Otellerde Her Şey Dahil Sistemde Ömrünü Tüketmiş Bir Aşçının Gözünden Türk İnsanının Açık Büfeyle Olan İmtihanı
Daha önce açık büfedeki yemeklerle ilgili yaptığı çarpıcı itiraflarla gündeme gelen Sözlük yazarı ”hidrofobik suaygiri”, açık büfeyle ilgili yine bir şeyler anlatmış fakat bu kez konu yemekler değil.
Her Şey Dahil Sistemde Ömrünü Tüketmiş Bir Aşçının Gözünden Türk İnsanının Açık Büfe Anlayışı
-Aslında açık büfede sizin sandığınız kadar yemek yok. sıcak mutfakta öğle yemeği 8 çeşit, akşam yemeği 16 çeşittir. şimdi kör müyüz diyeceksiniz fakat iyi düşünün. spagettinin yanındaki bolonez ve napoliten soslar bir yemek değildir. büfelere koydugumuz o karpuz, kabak ve buz dekorları sizin gözünüzü boyamak için oraya konumuştur.
-Otelde 600 alman misafir varsa biz genelde 500 kişilik yemek yaparız fakat otele bu 600 alman misafirin üzerine 300 türk ya da arap giriş yaptıgı haberini aldıgımızda 1200 kişilik yemek az bile gelir. işin kötü tarafı ne araplar ne de türkler, almanlar kadar yemek yemezler.
– Ülke olarak kıtlıktan cıktıgımızdan mıdır nedir açık büfeyi gördüğümüzde saldıran bir yapıya sahibiz. bu konuda birbirimizi güdüleyerek bölünüyoruz. maalesef avrupalı misafirler bu alanda gayet sakinler.
– Türkler otele verdikleri ücreti çıkarmanın bir yolunu ararken doğru düzgün tatil yapamazlar. ağızlarından “-o kadar para verdik aq” kelimesi düşmez. diğer misafirler şehir turuna çıktıklarında türkler otelde öğle yemeğini yemeden gitmez, akabinde snack ve akşam yemeğine kalır ve tatilini otelde geçirir.
– Ülkemizdeki bir vatandaşa “-tatil nasıl geçti?” diye sordugunuzda size oteldeki snack, açık büfe, alacarte servisler ve havuzdan, saunadan bahseder. gittiği tatil beldesi hakkında hiçbir fikri yoktur.
– Asıl konuya gelelim. yukarıdaki bilgiler ışığında memleketimin insanı akşam yemeğinde kendine bir masa seçer. o masada yemeğini 30 dakikada bitirmesi gerektiğinden haberi yoktur zira dünya kadar para vermiştir. o masa onundur. başka kimsenin tatil yapma hakkı yoktur. diğer misafirler bir tabağa her mezeden bir kaşık alırken kendisi her yemekten bir tabak alır ve masayı doldurur. barmaidlere rakı doldurtur. o masada en az iki saat oturur ve kalktığında her tabaktan iki-üç kaşık alınmıştır.
– Onlara göre öğle yemeğinde kebap varken patates tüketen avrupalılar gerizekalıdır. kendi aralarında bu misafirlerle dalga geçerler. havuza inip iki kulaç atan cocugunun havuza kusmasını görünce bu muhabbetlerin yerini havuzdaki klor miktarı alır.
– Misafirlerin aç kalmalarını engellemek amacıyla havuz başına ya da plaja otelin snack bölümleri kurulur fakat bizim misafirler çantasına öğle büfesinden tavuk butlarını, patates sufesini çoktan doldurmuştur. işini asla şansa bırakmaz.

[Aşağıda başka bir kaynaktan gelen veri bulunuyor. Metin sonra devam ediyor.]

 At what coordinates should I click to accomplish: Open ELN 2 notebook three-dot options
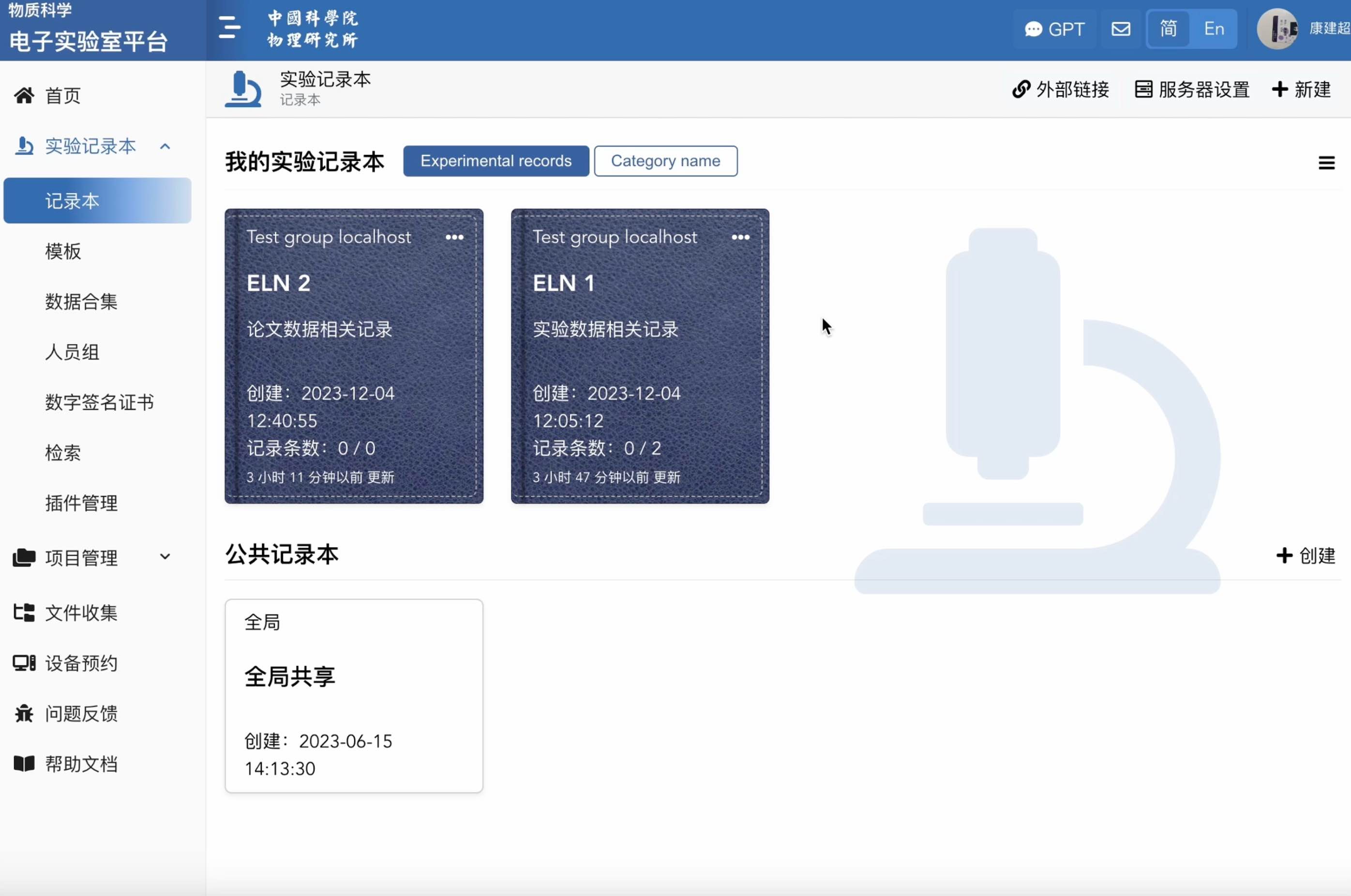tap(454, 237)
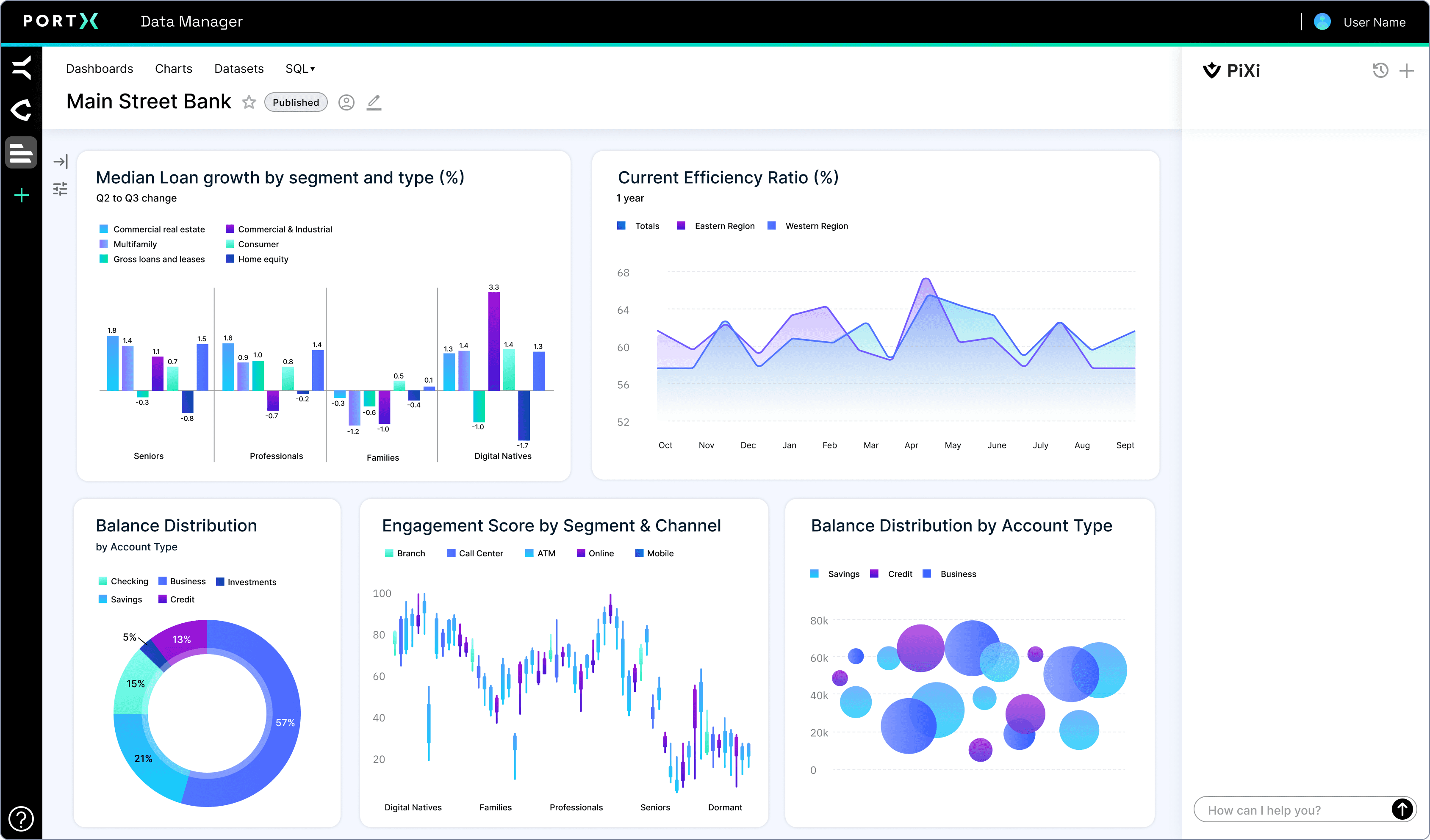Open the User Name account menu

point(1374,22)
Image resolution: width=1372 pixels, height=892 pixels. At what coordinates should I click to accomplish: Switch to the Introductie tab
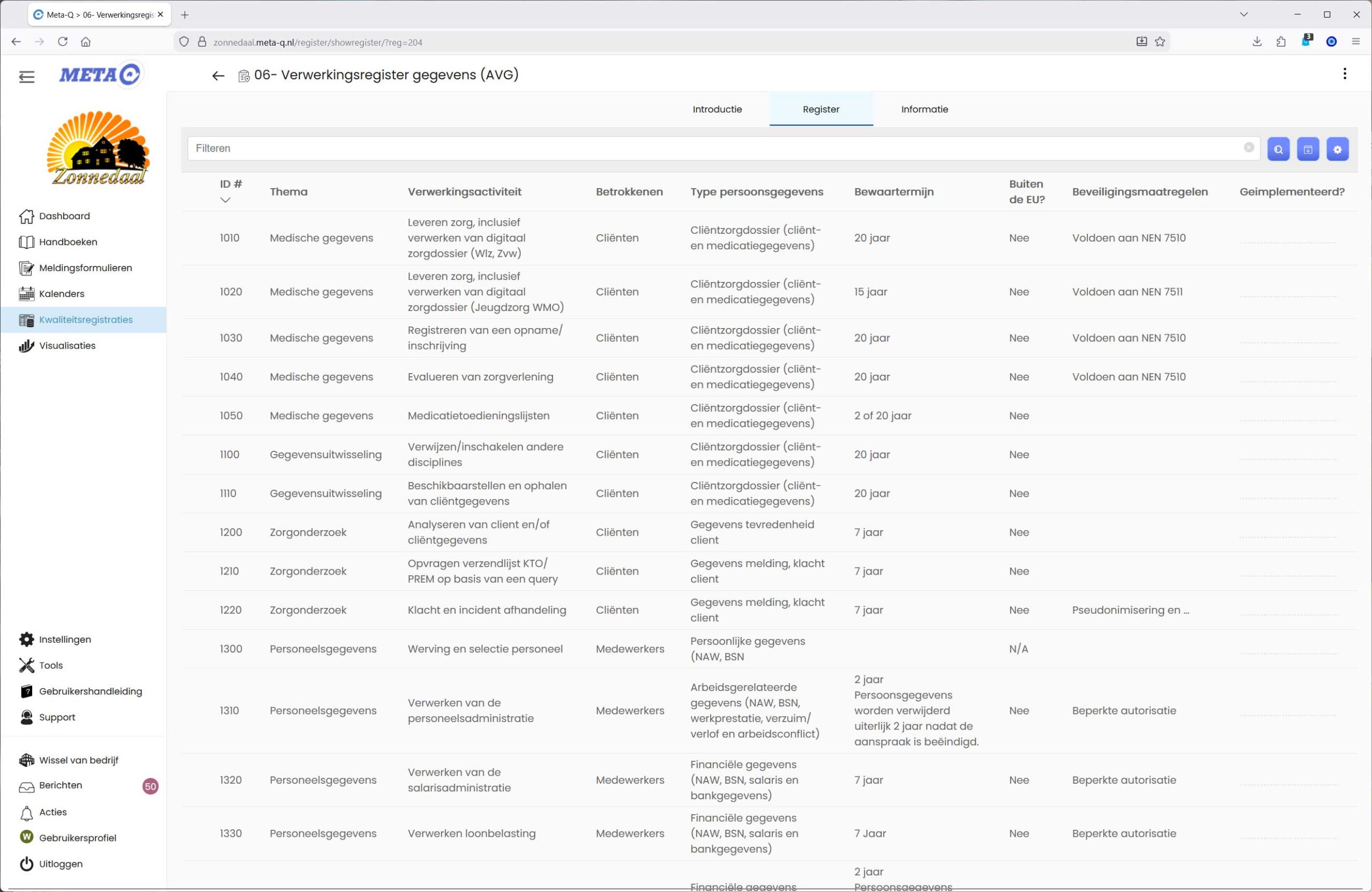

Plajda havuzda kullanılan havluyu açar ve orada mini bir piknik yaparlar.
Bu entrynin kötüleneceğini biliyorum. zaten eleştiriyi benimseyen eden bir millet olsaydık bu halde olmazdık. işin kötü tarafı ben bile kendi insanıma bu kadar uzakken diğer ülkelerde durum nasıldır düşünmek bile istemiyorum.
bence israfın haram kılındığı bir dine mensup olan bir milletin evinde bir dilim ekmeği israf etmezken otel işletmelerine geldiğinde evrim geçirmesi irdelenmeli.